───── Given data ─────
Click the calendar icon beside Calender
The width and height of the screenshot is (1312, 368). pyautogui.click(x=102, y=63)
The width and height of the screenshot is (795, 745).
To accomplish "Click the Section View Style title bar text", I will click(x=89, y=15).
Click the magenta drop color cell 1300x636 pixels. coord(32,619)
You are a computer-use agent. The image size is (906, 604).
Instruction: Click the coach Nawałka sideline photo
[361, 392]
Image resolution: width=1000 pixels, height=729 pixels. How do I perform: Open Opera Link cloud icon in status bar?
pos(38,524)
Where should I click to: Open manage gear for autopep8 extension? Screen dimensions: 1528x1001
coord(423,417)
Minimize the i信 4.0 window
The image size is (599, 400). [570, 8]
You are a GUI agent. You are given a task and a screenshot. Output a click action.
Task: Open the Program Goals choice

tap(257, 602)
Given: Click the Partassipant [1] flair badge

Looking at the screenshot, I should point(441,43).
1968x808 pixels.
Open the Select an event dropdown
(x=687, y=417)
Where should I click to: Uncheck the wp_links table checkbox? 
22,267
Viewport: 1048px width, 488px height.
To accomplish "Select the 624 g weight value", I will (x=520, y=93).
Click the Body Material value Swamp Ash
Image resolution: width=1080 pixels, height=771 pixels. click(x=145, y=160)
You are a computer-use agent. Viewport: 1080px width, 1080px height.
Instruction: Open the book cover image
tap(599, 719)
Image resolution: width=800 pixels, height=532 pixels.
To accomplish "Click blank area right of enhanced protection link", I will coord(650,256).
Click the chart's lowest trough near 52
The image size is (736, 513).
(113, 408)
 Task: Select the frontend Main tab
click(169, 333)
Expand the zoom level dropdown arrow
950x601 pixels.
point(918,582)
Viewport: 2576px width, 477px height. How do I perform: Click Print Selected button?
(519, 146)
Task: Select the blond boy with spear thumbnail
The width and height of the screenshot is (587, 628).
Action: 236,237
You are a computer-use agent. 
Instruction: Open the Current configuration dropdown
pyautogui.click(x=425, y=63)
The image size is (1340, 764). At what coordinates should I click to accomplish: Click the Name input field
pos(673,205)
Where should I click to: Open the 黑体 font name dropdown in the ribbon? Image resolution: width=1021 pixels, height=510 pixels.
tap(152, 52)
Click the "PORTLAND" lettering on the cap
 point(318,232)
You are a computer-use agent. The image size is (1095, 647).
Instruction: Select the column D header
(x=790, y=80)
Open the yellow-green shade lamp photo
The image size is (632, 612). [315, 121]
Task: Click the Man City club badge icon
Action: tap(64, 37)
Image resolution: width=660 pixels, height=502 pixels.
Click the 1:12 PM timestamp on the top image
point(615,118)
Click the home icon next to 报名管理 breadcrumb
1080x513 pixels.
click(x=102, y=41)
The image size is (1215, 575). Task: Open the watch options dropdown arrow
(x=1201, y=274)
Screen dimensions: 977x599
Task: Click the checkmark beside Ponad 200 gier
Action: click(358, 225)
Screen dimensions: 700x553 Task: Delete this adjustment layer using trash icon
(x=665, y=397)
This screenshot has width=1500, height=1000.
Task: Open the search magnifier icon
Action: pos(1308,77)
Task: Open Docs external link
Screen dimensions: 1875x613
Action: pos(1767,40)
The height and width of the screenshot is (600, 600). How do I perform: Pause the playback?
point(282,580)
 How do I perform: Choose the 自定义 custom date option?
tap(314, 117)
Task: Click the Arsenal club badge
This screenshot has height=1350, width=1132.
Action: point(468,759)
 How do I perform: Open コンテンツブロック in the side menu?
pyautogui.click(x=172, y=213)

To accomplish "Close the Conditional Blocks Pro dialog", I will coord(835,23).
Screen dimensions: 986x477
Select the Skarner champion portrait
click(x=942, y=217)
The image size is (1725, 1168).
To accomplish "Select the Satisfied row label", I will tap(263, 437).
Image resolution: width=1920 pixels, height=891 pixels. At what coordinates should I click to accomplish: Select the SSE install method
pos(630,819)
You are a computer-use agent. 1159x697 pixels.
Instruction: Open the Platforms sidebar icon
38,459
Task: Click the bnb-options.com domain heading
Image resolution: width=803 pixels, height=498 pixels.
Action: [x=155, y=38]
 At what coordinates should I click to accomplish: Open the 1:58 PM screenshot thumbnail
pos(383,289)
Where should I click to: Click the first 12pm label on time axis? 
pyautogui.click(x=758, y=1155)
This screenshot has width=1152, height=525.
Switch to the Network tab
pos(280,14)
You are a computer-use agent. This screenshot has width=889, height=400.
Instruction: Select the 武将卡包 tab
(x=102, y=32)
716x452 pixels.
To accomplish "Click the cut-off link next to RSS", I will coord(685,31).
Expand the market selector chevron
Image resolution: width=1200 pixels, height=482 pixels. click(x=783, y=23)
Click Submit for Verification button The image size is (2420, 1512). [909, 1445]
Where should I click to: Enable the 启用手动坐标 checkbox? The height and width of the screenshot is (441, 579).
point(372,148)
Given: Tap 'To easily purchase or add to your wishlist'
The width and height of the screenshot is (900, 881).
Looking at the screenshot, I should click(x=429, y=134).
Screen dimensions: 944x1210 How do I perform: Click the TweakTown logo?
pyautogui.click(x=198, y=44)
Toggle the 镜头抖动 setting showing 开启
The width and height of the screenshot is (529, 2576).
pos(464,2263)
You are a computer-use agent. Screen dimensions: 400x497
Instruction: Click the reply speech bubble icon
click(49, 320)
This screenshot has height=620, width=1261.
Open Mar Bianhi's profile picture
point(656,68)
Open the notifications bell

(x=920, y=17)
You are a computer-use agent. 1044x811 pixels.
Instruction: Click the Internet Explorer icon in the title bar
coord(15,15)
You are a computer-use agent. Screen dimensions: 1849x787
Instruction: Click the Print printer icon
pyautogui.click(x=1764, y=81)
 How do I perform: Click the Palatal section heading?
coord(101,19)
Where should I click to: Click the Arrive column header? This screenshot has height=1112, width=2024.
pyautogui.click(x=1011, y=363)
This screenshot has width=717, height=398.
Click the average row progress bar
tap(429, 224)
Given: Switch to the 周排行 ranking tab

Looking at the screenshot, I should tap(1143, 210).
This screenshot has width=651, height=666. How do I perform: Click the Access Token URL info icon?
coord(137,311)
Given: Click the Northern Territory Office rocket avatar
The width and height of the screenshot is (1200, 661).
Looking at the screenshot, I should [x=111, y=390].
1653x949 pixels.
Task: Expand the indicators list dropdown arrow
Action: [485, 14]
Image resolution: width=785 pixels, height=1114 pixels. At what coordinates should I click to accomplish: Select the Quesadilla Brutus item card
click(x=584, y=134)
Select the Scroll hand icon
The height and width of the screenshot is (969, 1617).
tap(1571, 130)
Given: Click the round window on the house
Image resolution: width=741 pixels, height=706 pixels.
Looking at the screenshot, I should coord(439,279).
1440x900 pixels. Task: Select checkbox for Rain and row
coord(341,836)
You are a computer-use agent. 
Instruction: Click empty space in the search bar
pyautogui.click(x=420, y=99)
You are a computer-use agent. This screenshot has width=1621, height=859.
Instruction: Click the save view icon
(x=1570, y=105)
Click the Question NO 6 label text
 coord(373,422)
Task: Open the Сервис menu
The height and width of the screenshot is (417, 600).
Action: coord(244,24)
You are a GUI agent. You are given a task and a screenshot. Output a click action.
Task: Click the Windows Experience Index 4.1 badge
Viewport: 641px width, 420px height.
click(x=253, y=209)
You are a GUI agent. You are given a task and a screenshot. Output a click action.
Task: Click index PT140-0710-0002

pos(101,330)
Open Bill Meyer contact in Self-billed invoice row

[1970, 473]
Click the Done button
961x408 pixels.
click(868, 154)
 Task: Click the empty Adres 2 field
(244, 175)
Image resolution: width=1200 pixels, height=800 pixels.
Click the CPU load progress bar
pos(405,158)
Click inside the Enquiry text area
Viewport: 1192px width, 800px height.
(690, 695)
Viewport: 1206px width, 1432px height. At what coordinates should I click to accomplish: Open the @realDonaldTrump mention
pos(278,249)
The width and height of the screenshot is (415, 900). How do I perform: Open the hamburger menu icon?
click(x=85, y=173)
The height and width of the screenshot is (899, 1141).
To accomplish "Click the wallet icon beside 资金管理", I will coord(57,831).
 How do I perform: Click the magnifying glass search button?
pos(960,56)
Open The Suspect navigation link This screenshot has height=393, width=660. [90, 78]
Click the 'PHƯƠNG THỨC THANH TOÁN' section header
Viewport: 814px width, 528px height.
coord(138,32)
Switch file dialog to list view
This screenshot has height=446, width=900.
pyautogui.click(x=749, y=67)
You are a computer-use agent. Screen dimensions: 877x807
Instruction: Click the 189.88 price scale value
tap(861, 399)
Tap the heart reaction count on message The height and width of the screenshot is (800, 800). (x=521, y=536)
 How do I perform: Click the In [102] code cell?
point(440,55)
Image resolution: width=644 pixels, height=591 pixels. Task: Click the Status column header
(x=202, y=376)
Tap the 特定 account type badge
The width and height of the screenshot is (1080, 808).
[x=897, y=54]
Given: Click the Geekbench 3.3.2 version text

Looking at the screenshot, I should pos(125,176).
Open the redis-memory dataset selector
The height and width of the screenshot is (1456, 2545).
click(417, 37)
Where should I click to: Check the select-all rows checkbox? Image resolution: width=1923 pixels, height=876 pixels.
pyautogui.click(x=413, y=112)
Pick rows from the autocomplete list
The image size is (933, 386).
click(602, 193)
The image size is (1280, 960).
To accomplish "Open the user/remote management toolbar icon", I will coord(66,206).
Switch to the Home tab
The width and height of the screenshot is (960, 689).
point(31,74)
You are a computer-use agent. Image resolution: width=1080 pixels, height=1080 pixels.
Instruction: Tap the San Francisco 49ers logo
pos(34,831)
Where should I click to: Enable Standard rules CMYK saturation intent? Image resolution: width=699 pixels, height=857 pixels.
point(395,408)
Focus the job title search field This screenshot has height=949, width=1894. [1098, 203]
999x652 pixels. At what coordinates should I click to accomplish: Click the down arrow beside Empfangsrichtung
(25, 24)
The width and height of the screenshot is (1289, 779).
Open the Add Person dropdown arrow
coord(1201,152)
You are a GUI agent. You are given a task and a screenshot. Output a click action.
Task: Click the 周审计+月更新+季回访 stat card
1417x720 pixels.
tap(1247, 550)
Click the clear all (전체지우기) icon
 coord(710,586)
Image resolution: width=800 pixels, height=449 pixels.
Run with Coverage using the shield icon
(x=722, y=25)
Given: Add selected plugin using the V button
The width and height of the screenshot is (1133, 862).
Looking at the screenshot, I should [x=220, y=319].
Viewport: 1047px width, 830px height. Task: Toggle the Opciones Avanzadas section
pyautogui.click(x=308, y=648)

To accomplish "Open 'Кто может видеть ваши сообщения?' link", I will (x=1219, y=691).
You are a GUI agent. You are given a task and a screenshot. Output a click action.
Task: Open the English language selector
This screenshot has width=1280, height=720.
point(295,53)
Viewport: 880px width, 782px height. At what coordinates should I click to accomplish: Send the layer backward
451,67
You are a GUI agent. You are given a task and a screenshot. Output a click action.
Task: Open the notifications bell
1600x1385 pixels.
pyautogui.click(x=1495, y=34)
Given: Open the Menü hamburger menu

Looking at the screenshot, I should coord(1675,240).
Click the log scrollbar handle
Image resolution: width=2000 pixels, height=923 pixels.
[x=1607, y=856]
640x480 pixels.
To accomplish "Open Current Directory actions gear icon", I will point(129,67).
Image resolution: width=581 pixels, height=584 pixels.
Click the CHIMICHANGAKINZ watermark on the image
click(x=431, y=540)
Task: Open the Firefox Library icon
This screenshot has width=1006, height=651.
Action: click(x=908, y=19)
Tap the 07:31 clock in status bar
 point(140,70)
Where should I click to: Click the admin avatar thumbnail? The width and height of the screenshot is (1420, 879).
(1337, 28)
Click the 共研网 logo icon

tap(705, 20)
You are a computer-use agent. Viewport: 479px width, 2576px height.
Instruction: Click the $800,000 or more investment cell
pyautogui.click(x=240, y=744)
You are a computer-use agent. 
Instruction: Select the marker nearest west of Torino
─────
What the task requires: Among the lines of the data, identify those with the word "area". Copy each of them.

Exercise result:
To accomplish "Click blank area right of enhanced protection link", I will coord(650,256).
Click inside the Enquiry text area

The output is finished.